SACRAMENTO (AP) — Democrats have gained a supermajority in the state Assembly, giving California's majority party complete dominance of state politics and the ability to raise taxes unilaterally if they choose.
The party already had secured the crucial two-thirds majority in the state Senate after last week's election.
Voting results in two key Assembly districts announced this week will give Democrats 54 seats in the 80-member chamber, for a bare two-thirds majority. On Wednesday, The Associated Press called the 65th Assembly District race in Orange County for Democratic challenger Sharon Quirk-Silva.
She unseated incumbent Republican Assemblyman Chris Norby, 51.3 percent to 48.7 percent.
"They have spoken, and it looks like my 28 years in elected life is coming to an end," Norby said in a telephone interview Wednesday evening. "But I was glad of the three years I had up there."
He said eliminating community redevelopment agencies remains his biggest accomplishment because he viewed them as "huge drain of public resources toward crony capitalism and eminent domain abuse."
This marks the first time since 1933, when Republicans were in control, that one party has held simultaneous supermajorities in both chambers of the Legislature. Democrats already hold every statewide office.

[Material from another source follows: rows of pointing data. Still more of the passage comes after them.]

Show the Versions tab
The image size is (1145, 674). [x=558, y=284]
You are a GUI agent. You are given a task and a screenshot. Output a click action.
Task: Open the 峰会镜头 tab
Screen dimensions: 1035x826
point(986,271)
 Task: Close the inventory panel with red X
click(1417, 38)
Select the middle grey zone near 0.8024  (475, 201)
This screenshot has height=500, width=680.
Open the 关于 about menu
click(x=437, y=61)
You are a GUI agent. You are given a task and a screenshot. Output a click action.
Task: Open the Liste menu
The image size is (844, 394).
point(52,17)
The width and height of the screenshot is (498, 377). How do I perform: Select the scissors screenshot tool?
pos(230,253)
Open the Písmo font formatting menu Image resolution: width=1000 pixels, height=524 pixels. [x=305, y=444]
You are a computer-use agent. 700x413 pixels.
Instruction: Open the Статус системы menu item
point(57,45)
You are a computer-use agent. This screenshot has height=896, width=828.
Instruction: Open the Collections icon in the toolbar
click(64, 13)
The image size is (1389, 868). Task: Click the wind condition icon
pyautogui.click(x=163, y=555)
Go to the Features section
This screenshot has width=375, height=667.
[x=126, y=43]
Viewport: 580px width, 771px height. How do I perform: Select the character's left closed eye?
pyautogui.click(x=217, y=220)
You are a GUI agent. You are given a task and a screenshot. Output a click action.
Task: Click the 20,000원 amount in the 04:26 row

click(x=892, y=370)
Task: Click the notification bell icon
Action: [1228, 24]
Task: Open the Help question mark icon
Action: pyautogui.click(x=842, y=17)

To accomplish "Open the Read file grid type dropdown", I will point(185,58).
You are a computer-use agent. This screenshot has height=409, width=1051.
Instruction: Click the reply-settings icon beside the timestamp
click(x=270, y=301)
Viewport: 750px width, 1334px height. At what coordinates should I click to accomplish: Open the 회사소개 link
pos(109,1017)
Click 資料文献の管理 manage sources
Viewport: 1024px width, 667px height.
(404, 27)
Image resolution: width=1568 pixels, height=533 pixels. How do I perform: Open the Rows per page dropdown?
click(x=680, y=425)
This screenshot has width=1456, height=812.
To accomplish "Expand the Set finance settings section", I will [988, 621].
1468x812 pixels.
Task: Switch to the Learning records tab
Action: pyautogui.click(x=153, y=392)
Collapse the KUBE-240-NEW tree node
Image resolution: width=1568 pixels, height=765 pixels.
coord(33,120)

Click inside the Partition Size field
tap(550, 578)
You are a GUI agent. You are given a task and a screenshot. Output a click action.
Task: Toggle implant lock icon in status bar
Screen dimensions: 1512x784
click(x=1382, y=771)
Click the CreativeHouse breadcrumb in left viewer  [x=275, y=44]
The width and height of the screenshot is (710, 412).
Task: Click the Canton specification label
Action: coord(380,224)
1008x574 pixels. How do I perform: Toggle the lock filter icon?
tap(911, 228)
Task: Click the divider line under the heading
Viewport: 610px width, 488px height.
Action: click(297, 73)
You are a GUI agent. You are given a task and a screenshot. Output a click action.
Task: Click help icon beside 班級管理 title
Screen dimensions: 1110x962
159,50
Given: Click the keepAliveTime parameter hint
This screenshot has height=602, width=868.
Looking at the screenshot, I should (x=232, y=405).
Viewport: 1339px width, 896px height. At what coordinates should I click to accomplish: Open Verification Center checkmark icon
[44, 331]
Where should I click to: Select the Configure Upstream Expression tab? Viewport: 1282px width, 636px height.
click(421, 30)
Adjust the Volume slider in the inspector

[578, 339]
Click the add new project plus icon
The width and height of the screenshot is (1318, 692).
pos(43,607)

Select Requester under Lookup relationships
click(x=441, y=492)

A two-thirds majority in both houses is enough for Democrats to approve tax increases, pass emergency legislation, override gubernatorial vetoes, place constitutional amendments before voters and change legislative rules while ignoring Republicans.
It will be the first time since 1978 that Democrats held an Assembly supermajority, and it's the first time since 1965 that they have had a supermajority in the Senate.